### Task to complete
Arrange the entries below as a numbered list, omitting any blank lines.

### Records for this task
══════════
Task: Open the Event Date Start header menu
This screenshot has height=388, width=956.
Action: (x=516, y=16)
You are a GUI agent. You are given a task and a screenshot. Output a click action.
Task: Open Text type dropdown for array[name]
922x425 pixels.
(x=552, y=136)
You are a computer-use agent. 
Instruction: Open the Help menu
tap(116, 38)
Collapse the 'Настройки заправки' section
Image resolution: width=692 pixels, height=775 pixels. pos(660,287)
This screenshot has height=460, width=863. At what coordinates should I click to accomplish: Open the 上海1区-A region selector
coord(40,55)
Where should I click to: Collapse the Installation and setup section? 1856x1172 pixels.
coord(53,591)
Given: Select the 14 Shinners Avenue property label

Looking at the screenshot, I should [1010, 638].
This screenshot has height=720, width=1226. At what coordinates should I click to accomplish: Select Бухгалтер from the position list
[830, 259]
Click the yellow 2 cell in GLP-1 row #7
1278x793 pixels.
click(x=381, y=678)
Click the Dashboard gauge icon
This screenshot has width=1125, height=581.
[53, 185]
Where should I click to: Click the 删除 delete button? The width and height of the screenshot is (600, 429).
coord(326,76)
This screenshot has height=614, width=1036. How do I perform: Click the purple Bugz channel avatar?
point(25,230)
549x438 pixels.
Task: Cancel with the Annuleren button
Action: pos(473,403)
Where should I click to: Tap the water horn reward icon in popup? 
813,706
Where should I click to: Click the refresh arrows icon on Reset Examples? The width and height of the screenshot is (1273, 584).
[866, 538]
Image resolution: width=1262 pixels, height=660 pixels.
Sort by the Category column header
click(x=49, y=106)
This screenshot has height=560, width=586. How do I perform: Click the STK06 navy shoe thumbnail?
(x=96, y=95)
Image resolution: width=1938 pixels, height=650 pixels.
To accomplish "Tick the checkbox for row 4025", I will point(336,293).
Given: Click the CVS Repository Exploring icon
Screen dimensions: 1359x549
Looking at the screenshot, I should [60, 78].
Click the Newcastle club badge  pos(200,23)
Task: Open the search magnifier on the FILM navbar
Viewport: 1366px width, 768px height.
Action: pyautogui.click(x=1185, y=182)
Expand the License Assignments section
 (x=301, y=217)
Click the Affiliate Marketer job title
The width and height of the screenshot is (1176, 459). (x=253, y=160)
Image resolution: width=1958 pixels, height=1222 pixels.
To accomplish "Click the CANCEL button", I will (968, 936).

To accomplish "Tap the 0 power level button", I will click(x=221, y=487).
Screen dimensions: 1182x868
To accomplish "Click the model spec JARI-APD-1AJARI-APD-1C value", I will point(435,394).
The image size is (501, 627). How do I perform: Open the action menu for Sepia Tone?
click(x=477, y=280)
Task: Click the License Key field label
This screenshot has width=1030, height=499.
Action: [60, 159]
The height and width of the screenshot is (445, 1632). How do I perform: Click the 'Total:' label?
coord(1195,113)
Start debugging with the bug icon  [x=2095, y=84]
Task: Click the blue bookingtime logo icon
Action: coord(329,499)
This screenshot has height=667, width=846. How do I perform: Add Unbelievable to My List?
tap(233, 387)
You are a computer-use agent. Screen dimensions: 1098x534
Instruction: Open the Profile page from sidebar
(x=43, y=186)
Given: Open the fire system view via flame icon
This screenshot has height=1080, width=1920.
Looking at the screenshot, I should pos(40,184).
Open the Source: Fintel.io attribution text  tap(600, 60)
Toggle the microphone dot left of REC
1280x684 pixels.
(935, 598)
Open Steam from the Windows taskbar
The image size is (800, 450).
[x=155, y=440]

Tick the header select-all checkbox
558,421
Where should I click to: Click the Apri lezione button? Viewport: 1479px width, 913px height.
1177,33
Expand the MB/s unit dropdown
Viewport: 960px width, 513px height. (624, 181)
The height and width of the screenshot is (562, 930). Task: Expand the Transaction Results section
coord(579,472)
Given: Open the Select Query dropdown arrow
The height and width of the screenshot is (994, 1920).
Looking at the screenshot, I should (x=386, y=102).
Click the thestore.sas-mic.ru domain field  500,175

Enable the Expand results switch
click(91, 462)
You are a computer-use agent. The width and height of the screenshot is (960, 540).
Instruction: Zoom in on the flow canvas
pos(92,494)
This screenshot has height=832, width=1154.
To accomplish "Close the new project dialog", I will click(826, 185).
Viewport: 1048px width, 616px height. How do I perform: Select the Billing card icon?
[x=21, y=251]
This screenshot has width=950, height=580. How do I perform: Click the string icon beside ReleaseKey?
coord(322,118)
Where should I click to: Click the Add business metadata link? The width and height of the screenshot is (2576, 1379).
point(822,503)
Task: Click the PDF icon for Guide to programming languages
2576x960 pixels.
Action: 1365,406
══════════
### Response to this task
1. Task: Open the Event Date Start header menu
2. This screenshot has height=388, width=956.
3. Action: (x=516, y=16)
4. You are a GUI agent. You are given a task and a screenshot. Output a click action.
5. Task: Open Text type dropdown for array[name]
6. 922x425 pixels.
7. (x=552, y=136)
8. You are a computer-use agent. 
9. Instruction: Open the Help menu
10. tap(116, 38)
11. Collapse the 'Настройки заправки' section
12. Image resolution: width=692 pixels, height=775 pixels. pos(660,287)
13. This screenshot has height=460, width=863. At what coordinates should I click to accomplish: Open the 上海1区-A region selector
14. coord(40,55)
15. Where should I click to: Collapse the Installation and setup section? 1856x1172 pixels.
16. coord(53,591)
17. Given: Select the 14 Shinners Avenue property label
18. Looking at the screenshot, I should [1010, 638].
19. This screenshot has height=720, width=1226. At what coordinates should I click to accomplish: Select Бухгалтер from the position list
20. [830, 259]
21. Click the yellow 2 cell in GLP-1 row #7
22. 1278x793 pixels.
23. click(x=381, y=678)
24. Click the Dashboard gauge icon
25. This screenshot has width=1125, height=581.
26. [53, 185]
27. Where should I click to: Click the 删除 delete button? The width and height of the screenshot is (600, 429).
28. coord(326,76)
29. This screenshot has height=614, width=1036. How do I perform: Click the purple Bugz channel avatar?
30. point(25,230)
31. 549x438 pixels.
32. Task: Cancel with the Annuleren button
33. Action: pos(473,403)
34. Where should I click to: Tap the water horn reward icon in popup? 
35. 813,706
36. Where should I click to: Click the refresh arrows icon on Reset Examples? The width and height of the screenshot is (1273, 584).
37. [866, 538]
38. Image resolution: width=1262 pixels, height=660 pixels.
39. Sort by the Category column header
40. click(x=49, y=106)
41. This screenshot has height=560, width=586. How do I perform: Click the STK06 navy shoe thumbnail?
42. (x=96, y=95)
43. Image resolution: width=1938 pixels, height=650 pixels.
44. To accomplish "Tick the checkbox for row 4025", I will point(336,293).
45. Given: Click the CVS Repository Exploring icon
46. Screen dimensions: 1359x549
47. Looking at the screenshot, I should [60, 78].
48. Click the Newcastle club badge  pos(200,23)
49. Task: Open the search magnifier on the FILM navbar
50. Viewport: 1366px width, 768px height.
51. Action: pyautogui.click(x=1185, y=182)
52. Expand the License Assignments section
53.  (x=301, y=217)
54. Click the Affiliate Marketer job title
55. The width and height of the screenshot is (1176, 459). (x=253, y=160)
56. Image resolution: width=1958 pixels, height=1222 pixels.
57. To accomplish "Click the CANCEL button", I will (968, 936).
58. To accomplish "Tap the 0 power level button", I will click(x=221, y=487).
59. Screen dimensions: 1182x868
60. To accomplish "Click the model spec JARI-APD-1AJARI-APD-1C value", I will point(435,394).
61. The image size is (501, 627). How do I perform: Open the action menu for Sepia Tone?
62. click(x=477, y=280)
63. Task: Click the License Key field label
64. This screenshot has width=1030, height=499.
65. Action: [60, 159]
66. The height and width of the screenshot is (445, 1632). How do I perform: Click the 'Total:' label?
67. coord(1195,113)
68. Start debugging with the bug icon  [x=2095, y=84]
69. Task: Click the blue bookingtime logo icon
70. Action: coord(329,499)
71. This screenshot has height=667, width=846. How do I perform: Add Unbelievable to My List?
72. tap(233, 387)
73. You are a computer-use agent. Screen dimensions: 1098x534
74. Instruction: Open the Profile page from sidebar
75. (x=43, y=186)
76. Given: Open the fire system view via flame icon
77. This screenshot has height=1080, width=1920.
78. Looking at the screenshot, I should pos(40,184).
79. Open the Source: Fintel.io attribution text  tap(600, 60)
80. Toggle the microphone dot left of REC
81. 1280x684 pixels.
82. (935, 598)
83. Open Steam from the Windows taskbar
84. The image size is (800, 450).
85. [x=155, y=440]
86. Tick the header select-all checkbox
87. 558,421
88. Where should I click to: Click the Apri lezione button? Viewport: 1479px width, 913px height.
89. 1177,33
90. Expand the MB/s unit dropdown
91. Viewport: 960px width, 513px height. (624, 181)
92. The height and width of the screenshot is (562, 930). Task: Expand the Transaction Results section
93. coord(579,472)
94. Given: Open the Select Query dropdown arrow
95. The height and width of the screenshot is (994, 1920).
96. Looking at the screenshot, I should (x=386, y=102).
97. Click the thestore.sas-mic.ru domain field  500,175
98. Enable the Expand results switch
99. click(91, 462)
100. You are a computer-use agent. The width and height of the screenshot is (960, 540).
101. Instruction: Zoom in on the flow canvas
102. pos(92,494)
103. This screenshot has height=832, width=1154.
104. To accomplish "Close the new project dialog", I will click(826, 185).
105. Viewport: 1048px width, 616px height. How do I perform: Select the Billing card icon?
106. [x=21, y=251]
107. This screenshot has width=950, height=580. How do I perform: Click the string icon beside ReleaseKey?
108. coord(322,118)
109. Where should I click to: Click the Add business metadata link? The width and height of the screenshot is (2576, 1379).
110. point(822,503)
111. Task: Click the PDF icon for Guide to programming languages
112. 2576x960 pixels.
113. Action: 1365,406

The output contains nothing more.